The second caveat is that Bluetooth requires that audio be compressed in order to be transmitted over the protocol’s bandwidth. If most of your music is encoded at lower bitrates, you’re unlikely to notice this compression. However, if you’re an audio buff who has mainly high-bitrate, lossless, or uncompressed music files, it’s possible that you’ll be able to detect a loss in quality when using a Bluetooth accessory such as the TuneStage. If you think this may be a concern, I encourage you to purchase the TuneStage from a retailer with a decent return policy in case you’re disappointed with your audition.
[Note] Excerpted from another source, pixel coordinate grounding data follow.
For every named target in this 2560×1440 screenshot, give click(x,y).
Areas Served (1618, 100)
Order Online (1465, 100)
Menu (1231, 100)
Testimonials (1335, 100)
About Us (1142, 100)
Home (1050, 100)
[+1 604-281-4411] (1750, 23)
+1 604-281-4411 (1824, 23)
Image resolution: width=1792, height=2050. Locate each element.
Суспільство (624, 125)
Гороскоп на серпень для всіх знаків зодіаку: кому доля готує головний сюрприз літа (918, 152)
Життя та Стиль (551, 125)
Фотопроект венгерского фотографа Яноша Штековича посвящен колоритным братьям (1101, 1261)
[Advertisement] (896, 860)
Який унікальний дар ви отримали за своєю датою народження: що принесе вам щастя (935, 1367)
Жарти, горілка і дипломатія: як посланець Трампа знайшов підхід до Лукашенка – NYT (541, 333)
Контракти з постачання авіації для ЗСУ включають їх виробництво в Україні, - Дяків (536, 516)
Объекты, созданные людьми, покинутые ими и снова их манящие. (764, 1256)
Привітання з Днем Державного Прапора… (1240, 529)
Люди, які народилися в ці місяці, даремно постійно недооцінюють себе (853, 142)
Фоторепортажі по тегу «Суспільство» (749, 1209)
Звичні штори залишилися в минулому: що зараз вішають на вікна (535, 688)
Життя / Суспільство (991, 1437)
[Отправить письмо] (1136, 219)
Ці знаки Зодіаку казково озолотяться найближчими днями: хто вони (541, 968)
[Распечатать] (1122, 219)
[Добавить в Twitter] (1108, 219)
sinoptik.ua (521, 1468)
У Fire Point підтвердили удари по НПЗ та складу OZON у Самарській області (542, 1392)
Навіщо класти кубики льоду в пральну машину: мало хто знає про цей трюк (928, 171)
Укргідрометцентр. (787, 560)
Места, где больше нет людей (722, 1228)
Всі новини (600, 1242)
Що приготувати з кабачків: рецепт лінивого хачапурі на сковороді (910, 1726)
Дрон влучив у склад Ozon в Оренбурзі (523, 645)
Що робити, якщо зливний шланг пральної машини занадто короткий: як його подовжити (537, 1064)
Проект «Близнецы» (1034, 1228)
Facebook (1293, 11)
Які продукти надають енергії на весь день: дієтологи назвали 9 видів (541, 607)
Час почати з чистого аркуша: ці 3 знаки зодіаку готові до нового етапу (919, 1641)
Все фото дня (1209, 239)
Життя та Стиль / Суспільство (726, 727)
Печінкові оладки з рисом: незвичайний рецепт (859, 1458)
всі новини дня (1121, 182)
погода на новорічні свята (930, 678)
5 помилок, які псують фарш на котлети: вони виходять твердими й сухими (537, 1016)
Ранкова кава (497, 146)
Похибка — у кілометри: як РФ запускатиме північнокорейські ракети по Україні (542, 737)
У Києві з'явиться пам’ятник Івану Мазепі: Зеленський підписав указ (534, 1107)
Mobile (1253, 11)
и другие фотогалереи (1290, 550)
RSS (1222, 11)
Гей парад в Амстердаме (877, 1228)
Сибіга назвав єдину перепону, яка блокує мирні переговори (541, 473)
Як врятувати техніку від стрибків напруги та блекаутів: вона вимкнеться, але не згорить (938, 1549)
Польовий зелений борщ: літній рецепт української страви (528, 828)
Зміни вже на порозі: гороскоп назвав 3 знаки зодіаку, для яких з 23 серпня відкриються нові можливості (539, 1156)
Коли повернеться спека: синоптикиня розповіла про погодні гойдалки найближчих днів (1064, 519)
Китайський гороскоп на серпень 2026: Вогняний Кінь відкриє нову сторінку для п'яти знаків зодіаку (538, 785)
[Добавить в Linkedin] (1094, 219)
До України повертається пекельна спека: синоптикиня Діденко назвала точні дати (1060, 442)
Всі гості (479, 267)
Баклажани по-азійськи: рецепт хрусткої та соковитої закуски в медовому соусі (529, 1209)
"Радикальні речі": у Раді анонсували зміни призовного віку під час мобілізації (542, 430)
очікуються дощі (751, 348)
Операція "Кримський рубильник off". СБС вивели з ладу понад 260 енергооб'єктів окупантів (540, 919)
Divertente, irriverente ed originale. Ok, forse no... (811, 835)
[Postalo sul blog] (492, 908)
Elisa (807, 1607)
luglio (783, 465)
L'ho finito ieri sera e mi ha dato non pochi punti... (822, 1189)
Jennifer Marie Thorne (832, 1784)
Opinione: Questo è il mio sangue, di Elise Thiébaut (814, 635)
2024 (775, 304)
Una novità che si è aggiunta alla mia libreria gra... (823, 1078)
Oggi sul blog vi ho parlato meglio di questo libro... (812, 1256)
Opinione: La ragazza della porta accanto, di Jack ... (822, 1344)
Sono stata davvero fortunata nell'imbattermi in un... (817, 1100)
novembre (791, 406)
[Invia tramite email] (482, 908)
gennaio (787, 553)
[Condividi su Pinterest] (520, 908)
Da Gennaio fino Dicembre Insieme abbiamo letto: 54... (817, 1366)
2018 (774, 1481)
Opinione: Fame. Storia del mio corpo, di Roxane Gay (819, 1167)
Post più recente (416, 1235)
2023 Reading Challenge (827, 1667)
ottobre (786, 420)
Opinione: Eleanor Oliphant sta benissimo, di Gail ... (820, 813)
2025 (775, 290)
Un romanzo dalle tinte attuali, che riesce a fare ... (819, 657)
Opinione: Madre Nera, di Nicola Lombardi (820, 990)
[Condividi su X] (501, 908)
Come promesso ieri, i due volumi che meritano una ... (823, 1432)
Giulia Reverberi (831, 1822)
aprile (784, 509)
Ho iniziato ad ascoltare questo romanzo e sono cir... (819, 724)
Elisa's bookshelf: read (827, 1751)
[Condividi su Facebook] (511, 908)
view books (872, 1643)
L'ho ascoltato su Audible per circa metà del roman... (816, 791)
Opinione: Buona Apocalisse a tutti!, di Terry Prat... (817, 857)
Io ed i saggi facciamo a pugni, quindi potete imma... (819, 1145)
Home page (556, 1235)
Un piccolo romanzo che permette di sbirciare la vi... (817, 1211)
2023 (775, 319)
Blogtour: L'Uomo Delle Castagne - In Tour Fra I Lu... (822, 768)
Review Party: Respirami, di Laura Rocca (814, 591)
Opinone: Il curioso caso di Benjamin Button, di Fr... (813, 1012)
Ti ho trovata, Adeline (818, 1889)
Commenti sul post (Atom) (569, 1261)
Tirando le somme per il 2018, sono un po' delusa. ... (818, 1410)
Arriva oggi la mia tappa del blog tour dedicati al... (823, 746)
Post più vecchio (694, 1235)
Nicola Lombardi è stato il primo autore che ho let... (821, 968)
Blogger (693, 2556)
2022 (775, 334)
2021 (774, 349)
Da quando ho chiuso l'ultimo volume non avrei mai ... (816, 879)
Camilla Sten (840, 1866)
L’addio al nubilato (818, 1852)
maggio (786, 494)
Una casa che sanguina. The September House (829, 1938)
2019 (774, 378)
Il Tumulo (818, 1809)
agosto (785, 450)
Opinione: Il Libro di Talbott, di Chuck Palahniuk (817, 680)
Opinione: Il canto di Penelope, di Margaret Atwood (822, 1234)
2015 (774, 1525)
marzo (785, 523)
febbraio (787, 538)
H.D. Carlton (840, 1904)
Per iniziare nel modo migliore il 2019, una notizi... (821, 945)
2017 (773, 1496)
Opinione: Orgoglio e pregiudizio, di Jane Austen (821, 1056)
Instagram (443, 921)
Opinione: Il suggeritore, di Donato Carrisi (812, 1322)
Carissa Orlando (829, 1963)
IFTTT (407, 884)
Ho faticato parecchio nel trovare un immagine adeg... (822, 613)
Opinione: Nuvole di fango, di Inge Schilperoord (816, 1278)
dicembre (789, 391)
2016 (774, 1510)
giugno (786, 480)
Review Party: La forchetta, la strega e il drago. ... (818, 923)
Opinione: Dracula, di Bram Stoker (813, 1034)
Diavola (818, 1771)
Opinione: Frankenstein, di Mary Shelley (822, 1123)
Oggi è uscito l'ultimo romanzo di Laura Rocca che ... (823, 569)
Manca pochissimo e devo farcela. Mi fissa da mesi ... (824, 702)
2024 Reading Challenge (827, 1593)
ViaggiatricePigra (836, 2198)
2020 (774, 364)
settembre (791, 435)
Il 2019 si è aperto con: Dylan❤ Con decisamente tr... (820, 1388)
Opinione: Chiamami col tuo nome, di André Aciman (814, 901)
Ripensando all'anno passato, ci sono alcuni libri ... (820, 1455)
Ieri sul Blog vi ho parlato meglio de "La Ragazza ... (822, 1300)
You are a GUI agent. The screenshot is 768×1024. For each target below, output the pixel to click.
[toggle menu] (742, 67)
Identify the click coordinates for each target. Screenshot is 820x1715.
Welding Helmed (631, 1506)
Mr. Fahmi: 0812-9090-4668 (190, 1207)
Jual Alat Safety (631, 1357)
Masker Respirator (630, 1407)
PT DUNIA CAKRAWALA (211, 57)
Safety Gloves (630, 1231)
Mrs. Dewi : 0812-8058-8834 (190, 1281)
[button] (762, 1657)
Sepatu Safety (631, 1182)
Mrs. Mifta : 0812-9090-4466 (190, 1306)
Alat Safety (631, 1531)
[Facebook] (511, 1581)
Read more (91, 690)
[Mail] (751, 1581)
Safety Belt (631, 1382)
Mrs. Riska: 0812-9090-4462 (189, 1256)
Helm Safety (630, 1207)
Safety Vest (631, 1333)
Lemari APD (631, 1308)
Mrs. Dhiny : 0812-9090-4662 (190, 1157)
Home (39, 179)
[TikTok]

Those issues aside, the TuneStage provides clear, quality sound that is much better than any FM transmitter and, when listening to the types of audio files iPod owners will typically have on their players, as good as a direct connection.
Belkin’s TuneStage is a unique product that avoids the limitations of most iPod remote controls by making the iPod itself your remote. The system has a few drawbacks, such as the fact that it shortens your iPod’s playback time when you’re already likely to be using the iPod off its own battery, as well as the less-than-audiophile limitations of the Bluetooth protocol. The TuneStage is also significantly more expensive than any of the other solutions we’ve covered for connecting your iPod to your home stereo. But it provides crystal-clear, wireless audio that all but the most demanding listeners will enjoy—and once you’ve used your iPod itself to transmit and control your music, traditional iPod remotes seem clunky and limiting.
(Note that Logitech and Griffin Technology have both announced similar Bluetooth-transmitter products; however, neither has yet been released.)